Richie is doing great. We know why it happened and we can prevent that from happening from here on out. From now on, we'll plant the outrider on the backside and we'll let Richie gallop around the turn and slow down. We'll let him go to the pony, rather than the pony coming to him.

Now, people want us to try for the Triple Crown of Thoroughbred Racing, and we want that too. But we only have one Richie. So we have to do what's right for him, not us or anybody else. I want him around next year as a four-year-old, so every decision we make is going to be in his best interest. That's how he got to the Derby. We didn't make any decisions for money or fame, or ourselves. It was all for him.

The winning purse was over $3 million and I believe Rich Strike gets more than 60 percent of that. I get 10 percent of the owner's share, so it's going to be a big check for me, but I haven't even thought about that.

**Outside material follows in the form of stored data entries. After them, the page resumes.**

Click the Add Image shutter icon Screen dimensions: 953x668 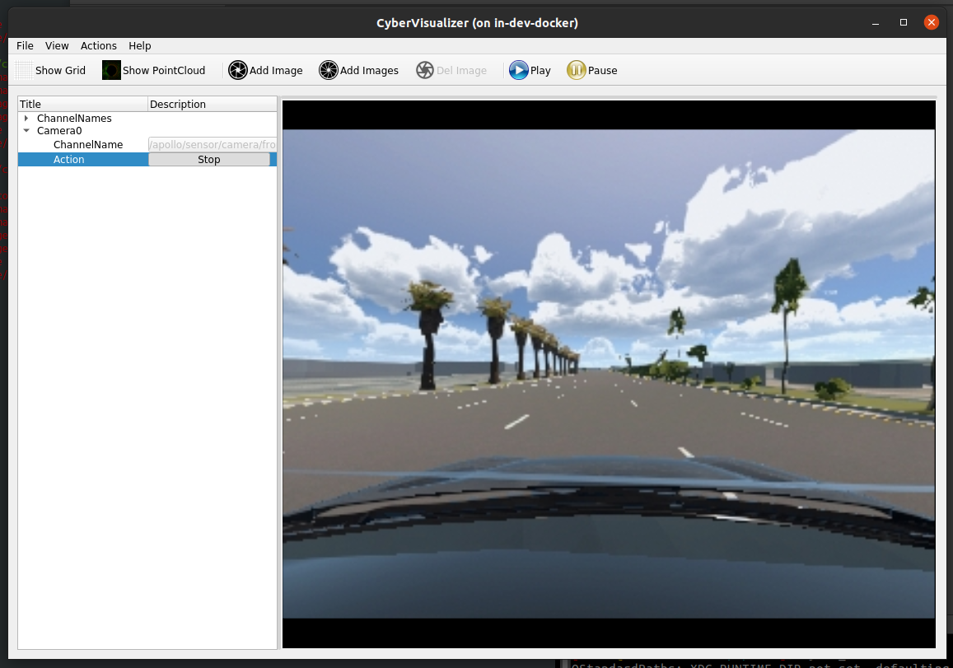coord(238,71)
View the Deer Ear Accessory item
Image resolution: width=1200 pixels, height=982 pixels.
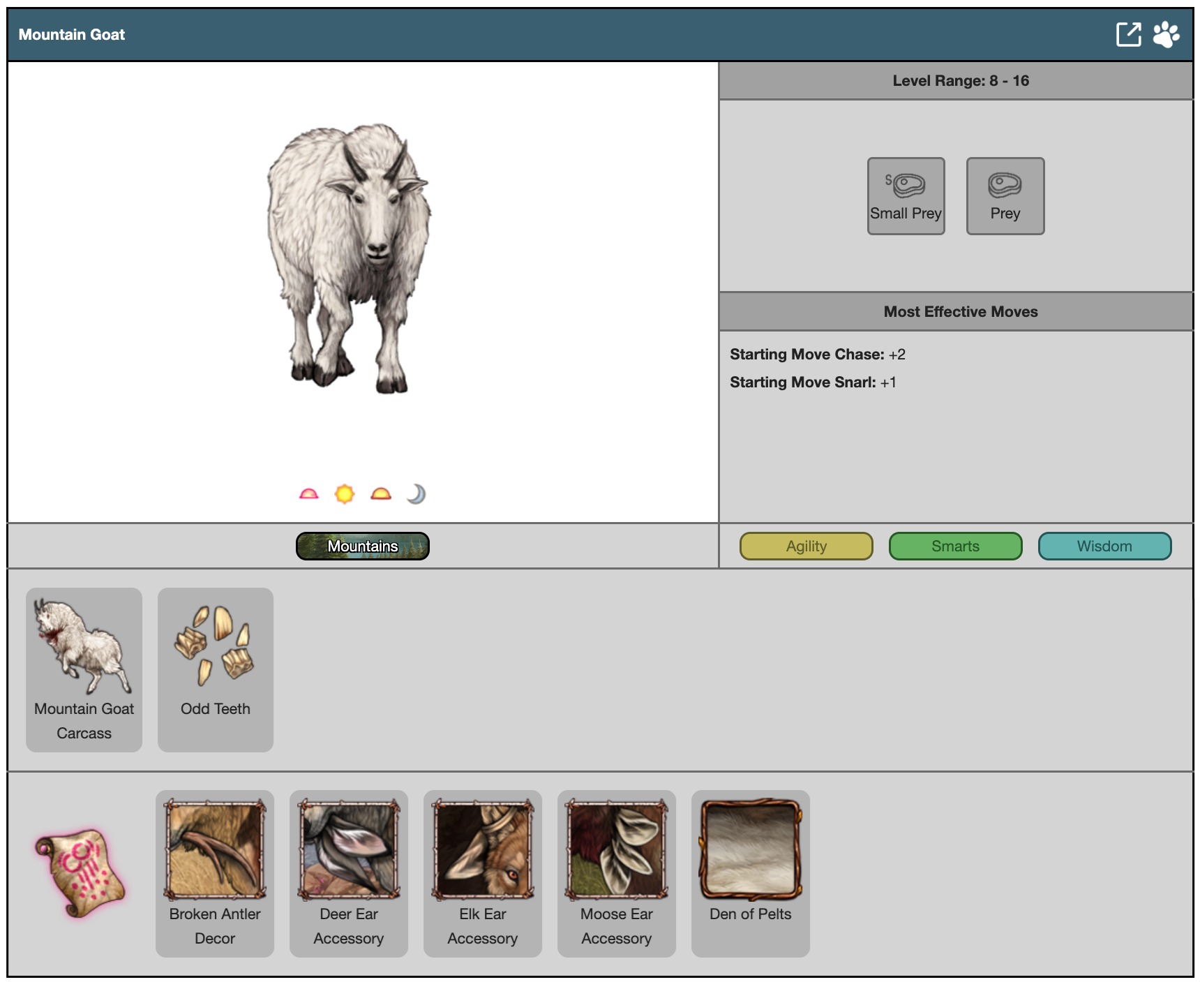pyautogui.click(x=349, y=872)
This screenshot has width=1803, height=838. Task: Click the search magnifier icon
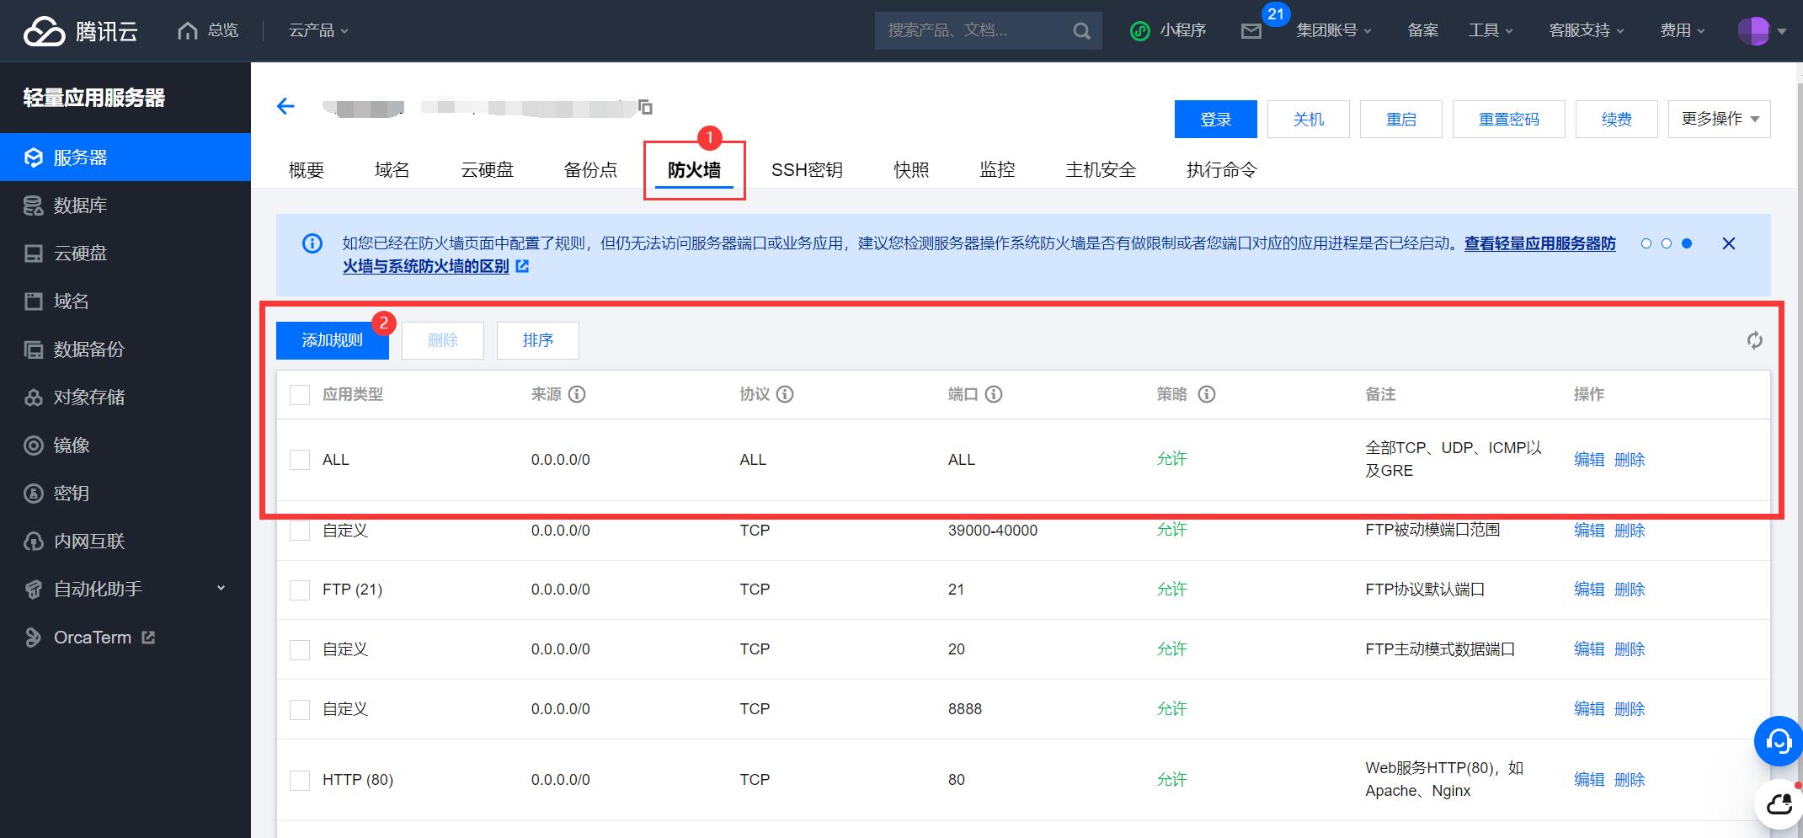pos(1081,31)
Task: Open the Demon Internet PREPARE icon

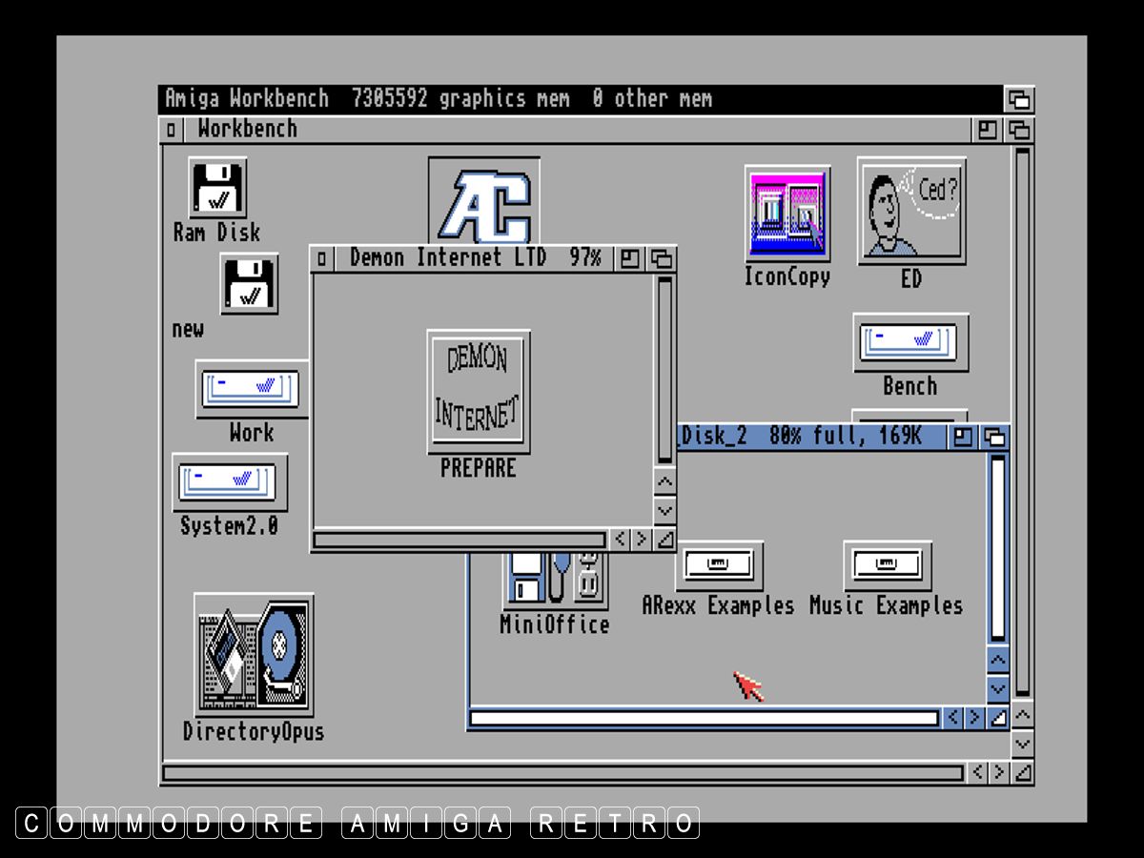Action: 479,392
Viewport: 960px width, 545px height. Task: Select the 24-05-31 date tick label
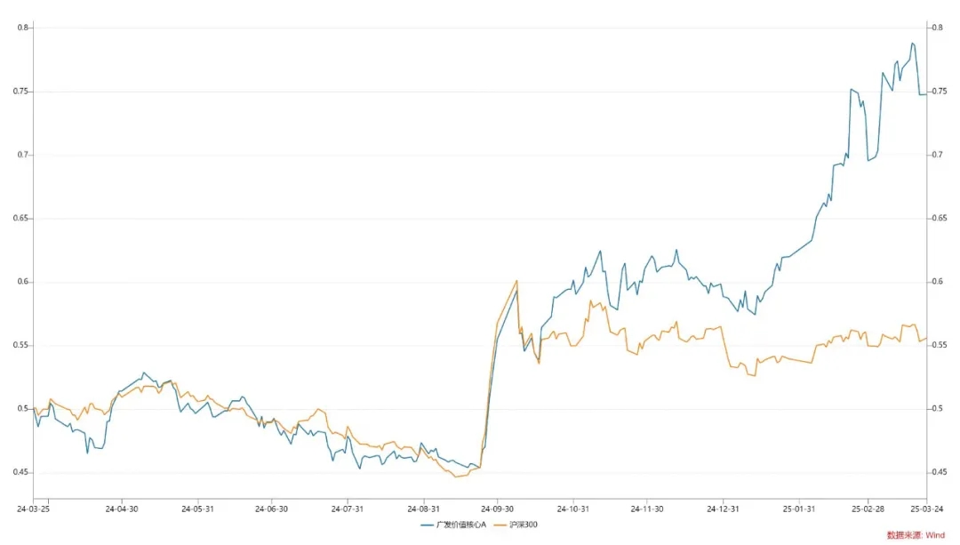click(x=197, y=509)
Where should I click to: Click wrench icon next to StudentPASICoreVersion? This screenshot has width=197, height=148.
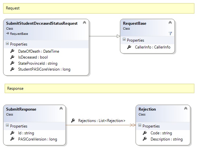[12, 69]
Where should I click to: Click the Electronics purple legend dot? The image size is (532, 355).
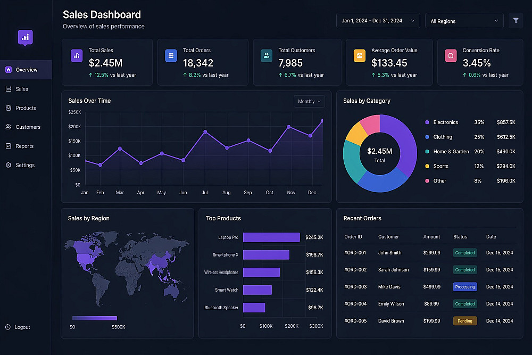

I still can't believe I'm the trainer of the Kentucky Derby winner. I know they tell me I am and that he's down at the barn, but he's still Richie and I'm still Eric.

I'm proud of my wife, she works day after day on the farm and does things I couldn't do physically, and I'm proud of my daughter who works like an army of her own. My whole family has been behind me and all my employees on this farm have been through a lot. We've seen it as bad as it can get, and now we're seeing it as good as it can get.

People keep saying, "Oh Eric, you deserve it." I don't deserve anything. I am enjoying this, but I think all of my employees deserve it. I'm so happy that they are having a good time with this. I hope that it lasts a long time.

Eric Reed is Kentucky Derby winner Rich Strike's trainer. He owns and runs the Mercury Equine Center in Kentucky.

All views expressed in this article are the author's own.

As told to Jenny Haward.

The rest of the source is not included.